Es muy importante que recuerden que el verdadero amor no es obsesivo, ni egoísta, forzado, o posesivo. El amor no debe doler, dañar, ni causar sufrimiento. El amor es un estado emocional de felicidad por lo que te inspira, te motiva y te hace crecer. Una verdadera relación amorosa debe inspirar respeto, confianza y protección. El verdadero amor necesita espacio, tiempo y esfuerzo: debe crecer y pasar por un proceso de maduración antes de convertirse en un amor sólido que cimiente una relación verdadera y duradera.
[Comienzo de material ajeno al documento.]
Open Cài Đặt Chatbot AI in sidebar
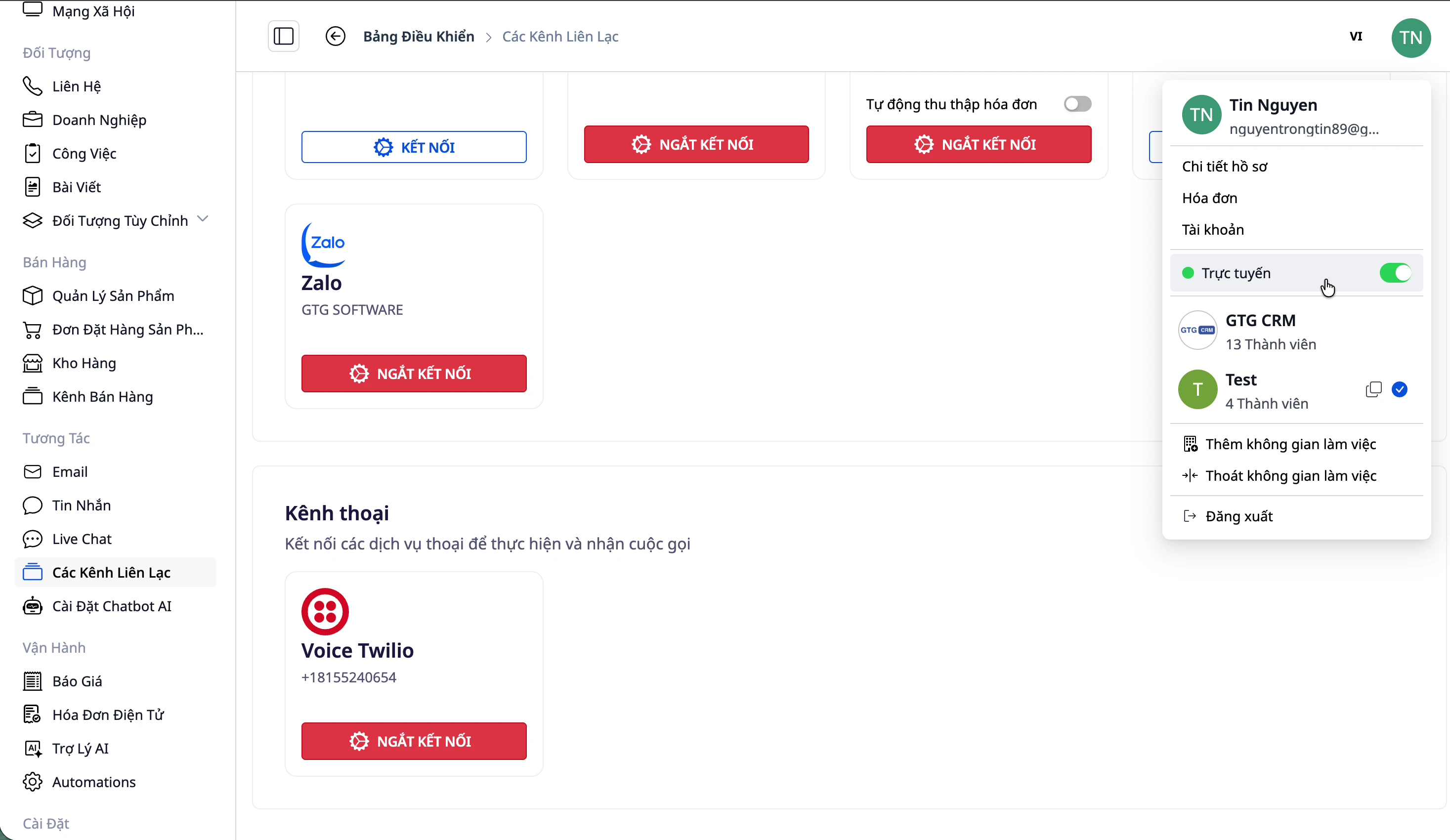The image size is (1450, 840). [112, 606]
Termino mi escrito con un pensamiento que leí en una página en Internet: “El amor implica confianza, protección, respeto a los gustos del otro, comunicación, caricias, ayuda al crecimiento emocional y espiritual.  Consiste en compartir la vida con alegría, dialogar sobre las diferencias, preferencias, y respetar la integridad física, moral y espiritual de la persona amada”.

 

 

Comentarios

Enviado por Susan en

Una gran verdad se lee en este artículo… A veces creo que nunca me he enamorado… Yo jamás me he visto como otras mujeres, llorando de forma desesperada por un hombre o hasta atentando contra su propia vida… Siempre he considerado que el hombre es eso, un simple hombre al cual se puede llegar amar pero ¡NO! a idolatrar… Será porque siempre he sido yo y siempre yo… Mi orgullo y mi amor propio no me permite arrastrarme por ningún hombre… porque sencillamente no lo vale… Cuando una mujer le demuestra dependencia a un hombre, automáticamente esta mujer se mutila y el otro toma el control… Una mujer siempre debe sentirse una gran mujer y decirse a si misma que se merece lo mejor…y lo mejor vendrá a su vida, también aprenderse amar para encontrar quien la ame y desechar a hombres que demuestran que no valen un centavo de dólar… y es fácil darse cuenta ya que los hombres nunca hablan entre códigos siempre dan señales claras de “si me importas” o “no me importas”… Que muchas mujeres quieran hacerse de la vista gorda, eso es otra cosa…Hombres hay como piedras en el camino señoritas … para que sufrir por uno solo…

Susan

Enviado por Invitado/invitada (no verificado) en

Esa frase es igual que "la maté porque era mia". Algo aberrante la verdad. ¿Como puedes decir de otra persona que es tuya?. Sin duda alguna esas obsesiones más que baja autoestima parecen enfermedades mentales que hay que cuidar.
La ultima parte del mensaje es muy bonita. La verdad es que merece la pena esforzarse un poco en trabajar una relación por conseguir algo asi. A final de cuentas yo creo que conocer el amor es lo mejor que te puede pasar en la vida. Aunque si lo consigues ¡perfecto! y sino pués tampoco hay que pegarse un tiro.